If step S31 determines that the current communications quality is below the downgrade threshold Tk, it is determined in a next step S39 whether the current service is the last and least preferred alternative service, i.e. k=N. If this is the case, it might be possible that present radio conditions are so poor that no communications service could be supported and the call has to be dropped and the session is ended in step S45. However, in cases where the least preferred alternative service is not the communications service with the lowest radio quality requirements, a loop that identifies the service with the lowest quality requirements could be added to FIG. 5. However, if the present quality still is below its associated threshold, the call may have to be dropped, otherwise a service downgrade to that service could be performed.

If k is not equal to N in step S39, the service counter is increased by one in step S40. The next step S41, investigates whether the radio conditions could support this new service k. If no, the loop of step S39, S40 and S41 is repeated until such a communications service is found or the end of the available service list is reached. In cases where the communications services are listed in falling radio quality requirement order, as was discussed above, step S41 can be omitted. The method then continues directly from step S40 to step S42. In this step S42, the context of the current service (k-1) is kept similar to step S36. The network then initiates as service downgrade to the new service k in step S43. The current counter is then set to the value of k in step S44 in order to store a notification of the current communications service. The method then continues to step S31.

In a particular embodiment of the invention the thresholds employed in steps S31, S41 and step S33 differ. Thus, steps S31 and S41 employ downgrade thresholds, whereas step S33 uses upgrade thresholds.

FIG. 6 schematically illustrates a signal diagram of the management of alternative communications services according to the present invention. In FIG. 6, network A-side refers to the originating communications network (core network and radio access network), to which the (originating) user equipment (UE) is connected. B-side, typically, refers to the terminating user equipment, to which the originating UE wants to communicate, and its connected (terminating) network.
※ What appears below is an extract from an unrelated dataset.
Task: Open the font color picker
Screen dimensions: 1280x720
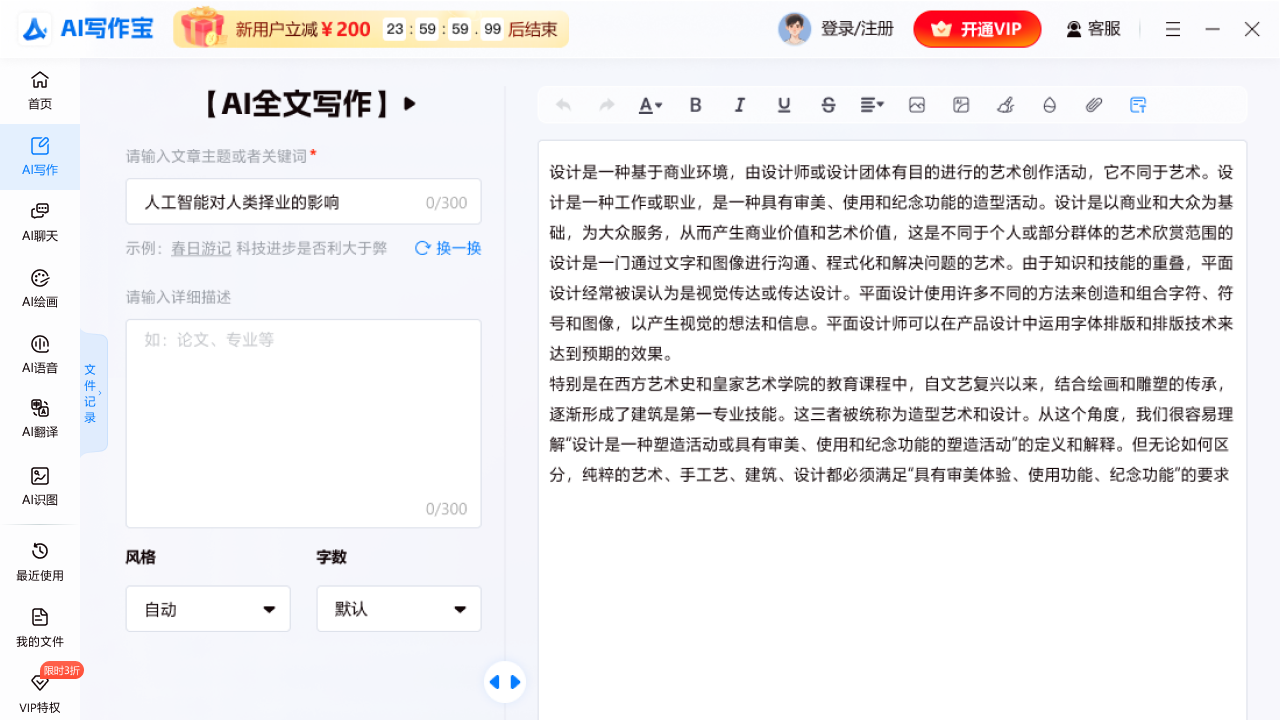Action: coord(650,104)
The signaling preferably starts with the user equipment transmitting a setup request message to its network (step S50). This messages indicates that the user equipment wants to communicate with another user equipment (terminating user equipment) and with which service such communication preferably is conducted. This service is in the present description referred to a primary or preferred service. For example, in the SETUP message the repeat indicator is set to “support of service change and fallback” together with a bearer capability (BC) information element (1E) specifying the primary service.

In a first embodiment, the setup message also comprises one or several alternative services, to use if the primary service somehow is unavailable.
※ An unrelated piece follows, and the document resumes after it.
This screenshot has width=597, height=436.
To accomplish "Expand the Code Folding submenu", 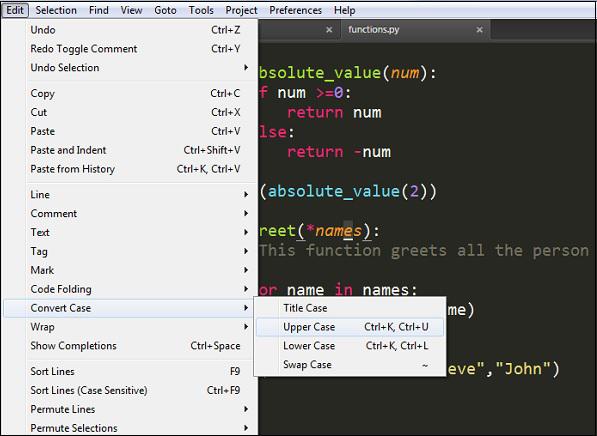I will (x=130, y=289).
Such fallback services are less preferred (from the point of view of the user of the user equipment), but still acceptable services that can be used in the case the preferred primary service is unavailable. In such a case, in addition to the primary service BC-IE, one or several alternative BC-IEs is provided in the message. Sending setup messages comprising information of primary and fallback services is further described in section 4.2.1 to 4.2.3 of [1], the teaching of which is hereby incorporated by reference.

In another embodiment of the invention, the user equipment only provides the primary service in the setup message and the network obtains the alternative service(s) elsewhere, for example from a user profile in the HLR or from a default list, which was discussed in the foregoing.

The network then stores or holds information of the primary service (from the user equipment) and the selected alternative service(s) (from the user equipment, HLR and/or default list) (step S51). This service information is typically stored in the core network portion of the communications network, such as in a MSC (Mobile Switching Center), SGSN (Serving GPRS (General Packet Radio Service) Support Node) and/or GGSN (Gateway GPRS Support Node). In addition, the network stores information of which provided service that is the primary service, i.e. is the preferred service requested by the user. Thereafter the network negotiates currently available and possible services and bearers with the B-side (terminating MSC and user equipment) (step S52). In this negotiation, the terminating user equipment's functionalities, delay characteristics, etc., are taken into account. More information of service negotiation can be found in section 4.3.1 to 4.3.4 of [1], the teaching of which is hereby incorporated by reference.

Once the negotiation is complete, the negotiated channel or radio access bearer and service are assigned (step S53). Information of the selected service from the negotiation is then stored in the network (step S54).

The two user equipments can now employ the negotiated service and perform communication based on the service and assigned bearer.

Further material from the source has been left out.